Early 2000’s: The FCC Deregulates Internet Access Services
Until 2002, the FCC regulated DSL as a Title II “telecommunications service,” (under Title II of the Communications Act) just like the telephone network – transmitting information, at the user’s direction, between two points. Then along came cable modem service. After a few years of the FCC fiddling around, the Commission in 2002 changed course and declared that cable modem Internet service was a Title I (again, under the Communications Act) “information service.” The FCC also started the ball rolling to get DSL declared as Title I.
Why? Because Title II telecom providers have a bunch of mandatory obligations and rules to protect consumers. Information service providers, defined under Title I of the Communications Act, don’t have any specific obligations. At the time, however, the FCC (and everyone else) assumed the FCC could regulate information services under this thing called “ancillary authority.” So the newly minted Republican FCC saw redefining broadband as Title I information services as a means of deregulating broadband, but still having authority to keep an eye on things as needed.
In 2005, the FCC’s decision to reclassify broadband as a Title I information service was heard and upheld by the Supreme Court. The Court found that the Communications Act was ambiguous about keywords in the definition, and this gave the FCC discretion in how to classify and regulate broadband services. Months later, the Commission harmonized its treatment of cable broadband and DSL service by reclassifying DSL as an information service. For the first time, no Internet access services were regulated under Title II.
But the FCC didn’t take a completely hands off policy. The FCC simultaneously adopted the Internet Policy Statement, establishing principles intended to preserve and promote the open Internet. The compromise between the Republicans and Democrats (the Commission was deadlocked at 2-2 at the time) was designed to assert FCC jurisdiction and provide guidance to carriers on what the FCC would find unacceptable.
Just to make things complete the FCC, on its own motion, issued a Declaratory Ruling in 2007 that mobile broadband was also a Title I information service and not a Title II Commercial Mobile Radio Service.
FCC’s First Attempt at Net Neutrality Gets Slapped down by the Court
In 2007, the Internet Policy Statement faced its first test when Comcast began throttling traffic from file sharing site BitTorrent and Public Knowledge and Free Press filed a complaint. Ultimately, the FCC found that Comcast’s actions violated the Internet Policy Statement and ordered Comcast to stop. In response, Comcast appealed, challenging the FCC’s authority to regulate ISP behavior.
While the Comcast/BitTorrent appeal was pending, an election happened and Barack Obama became President. Obama had pledged to establish network neutrality regulations in 2007, well before it became cool. So in October 2009, after Obama’s choice for FCC Chairman Julius Genachowski was finally confirmed and installed, the FCC launched a formal rulemaking to adopt net neutrality rules to replace the Internet Policy Statement (still using Title I ancillary authority).

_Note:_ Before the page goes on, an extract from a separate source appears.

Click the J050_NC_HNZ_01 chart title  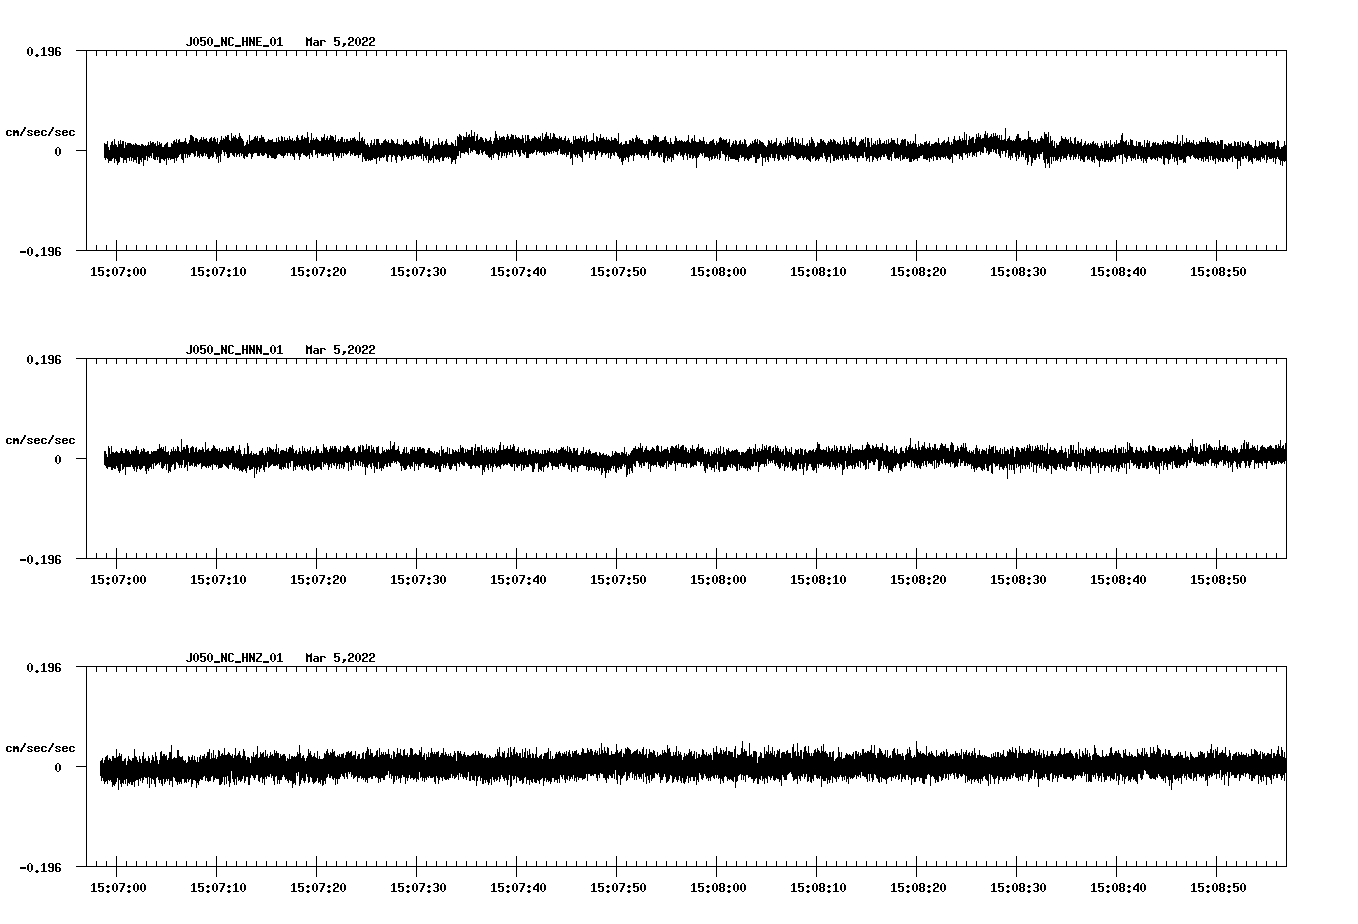pyautogui.click(x=234, y=658)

Ultimately, the D.C. Circuit — in an opinion by Judge Tatel — ruled that the FCC overstepped its authority when it enforced its Internet Policy Statement against Comcast. The opinion also virtually eliminated the FCC’s “ancillary authority” in the process. Without ancillary authority to rely on, it looked like the FCC faced a choice: either reclassify broadband as a Title II telecom service, find some new source of authority for net neutrality as an information service, or give up on net neutrality entirely.
FCC Heads Back to the Drawing Board, the “Third Way,” and Back to Court
In June of 2010, the FCC released a Notice of Inquiry on whether to reclassify wireline and mobile broadband as a Title II telecom service, combined with lots of forbearance. Genachowski characterized this as a “third way” between maintaining broadband as a Title I service (which seemed rather dicey given the D.C. Circuit decision in Comcast v. FCC), and full on Title II regulation (which no one really wanted anyway). As a result, this NOI gets called the “Third Way NOI.” The NOI put everyone on notice that the FCC might actually reclassify broadband access service as a Title II service.
Needless to say, broadband providers did not like this possibility much and pushed back insanely hard. After several months of intense lobbying and negotiation, the FCC issued a genuinely “third way” and adopted actual rules in December 2010. The FCC decided not to reclassify broadband as a Title II service. Importantly, however, the FCC refused to close the Third Way Reclassification NOI, leaving open the possibility that it might someday revisit its decision not to reclassify.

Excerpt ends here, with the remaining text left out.